Po miesiącu upamiętniającym Juliusza przyszedł miesiąc poświęcony Augustowi. Najbardziej dokuczliwe lato w długich dziejach Rzymu wciąż nie dawało za wygraną. Nieznośny skwar, potworna duchota, niska powała chmur złowieszczo zasłaniających słońce, błyskawice w górach mimo braku deszczu, rosnące napięcie. Ludziom nie wytrzymywały nerwy, kiedy sznur wozów, przewożących jak co dzień świeży ładunek skazańców, toczył się w kierunku katowskiego pieńka. Zawsze zbierał się gęsty tłum gapiów; biedacy na równi z bogaczami spoglądali na siepacza i jego ofiary, zafascynowani widowiskiem niczym ludzie obserwujący kołyszący się łeb węża gotowego do ataku. Krwawy spektakl przerażał, lecz wszystkich do niego ciągnęło. Nad Rzymem unosił się zapach krwi. Z każdym dniem miasto było czystsze i bardziej zalęknione, podszyte strachem i podejrzliwością.
— To już piąty tydzień — zauważył Laktancjusz Rufus, przewodniczący senatorskiego gremium sędziowskiego. — Nawet nasi koledzy z izby giną.
— Paktumejusz Pollio, sądzony i uznany winnym — rzekł Juliusz Papinio. Stał najbliżej Rufusa w małej grupce ludzi, zebranej tego gorącego, parnego poranka w portyku senatu.
— Podobnie jak Marek Florianus — dorzucił korpulentny Terencjusz Figulus.

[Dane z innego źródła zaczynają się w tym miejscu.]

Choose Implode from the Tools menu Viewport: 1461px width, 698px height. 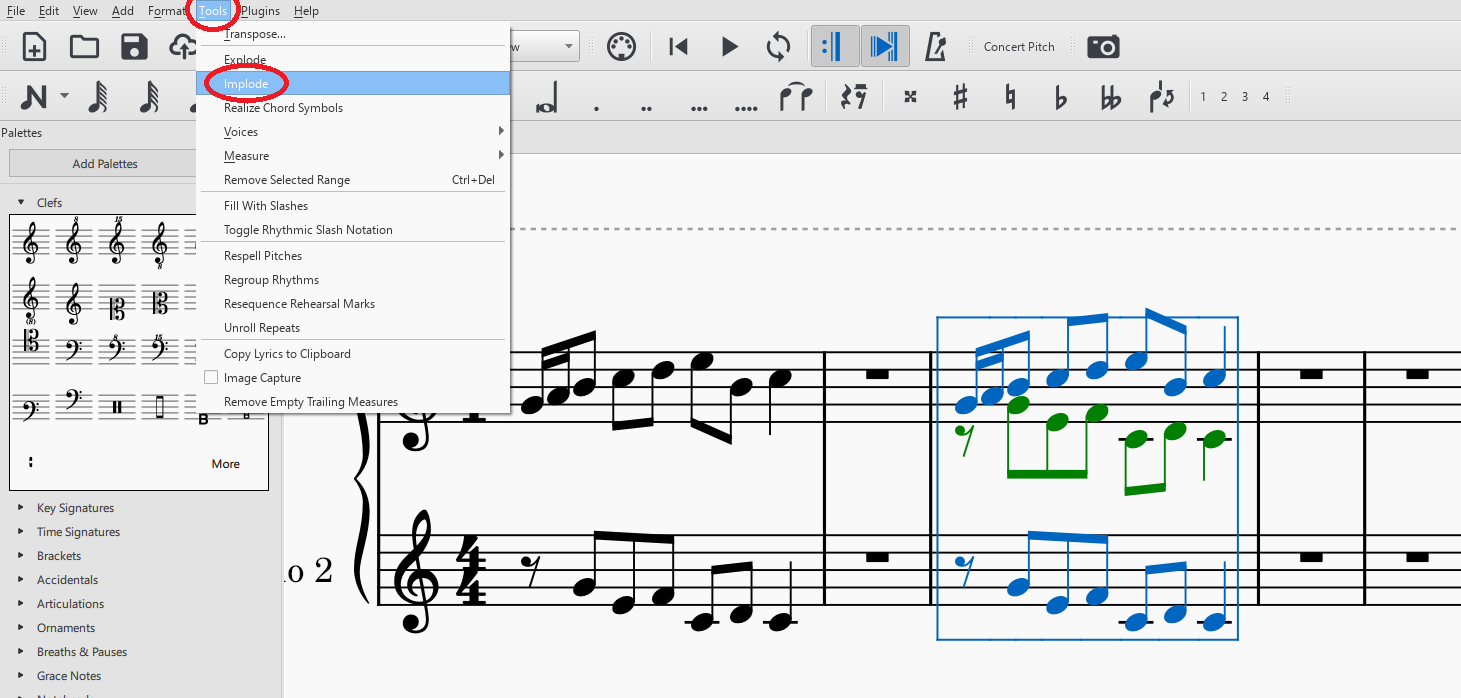click(x=245, y=84)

— I Makrynus — powiedział Flawiusz Lollianus.
— I Fulpianus.
— To by było na tyle. W sumie czterech.
— Czterech senatorów, owszem — rzekł Laktancjusz Rufus. — Na razie. Ale kto będzie następny, pytam. Ty? Ja? Kiedy to się zakończy? Ostatnio królową Rzymu jest śmierć. Cały senat jest w niebezpieczeństwie, przyjaciele. — Wydawał się monstrualnym sierpem: niespotykanie wysoki, z obwisłymi ramionami, wygiętym w łuk kręgosłupem i profilem kościstej twarzy podobnym do zębatej klingi miecza. Przeszło trzydzieści lat był dostojnym członkiem senatu: zausznikiem zmarłego cesarza Lodowikusa, zaufanym doradcą Demetriusza, w przeszłości trzykrotnie mianowany konsulem. — Musimy się jakoś bronić.
— Co proponujesz? — zapytał Papinio. — Mamy wezwać cesarza do usunięcia konsulów?
Było to powiedziane bez przekonania. Wszyscy, również sam Papinio, dobrze wiedzieli, że to śmieszny pomysł.
— Skromnie przypominam, że cesarz także jest więźniem — powiedział Laktancjusz gwoli formalności.
— Niestety — przyznał Papinio. — Cała władza przeszła w ręce konsulów.
— Zgadza się — rzekł Rufus — toteż naszym zadaniem będzie wbicie między nich klina. Zbierzmy się w trzech, czterech, może pięciu i chodźmy ze skargą do Apollinarisa. To rozsądny człowiek. Z pewnością widzi szkody poczynione przez Torkwatusa i groźbę, że jeśli czystki będą się przeciągać, wymkną się spod kontroli i przejdą przez Rzym jak ściana ognia. Poprosimy, żeby odwołał ze stanowiska Torkwatusa i powołał nowego konsula.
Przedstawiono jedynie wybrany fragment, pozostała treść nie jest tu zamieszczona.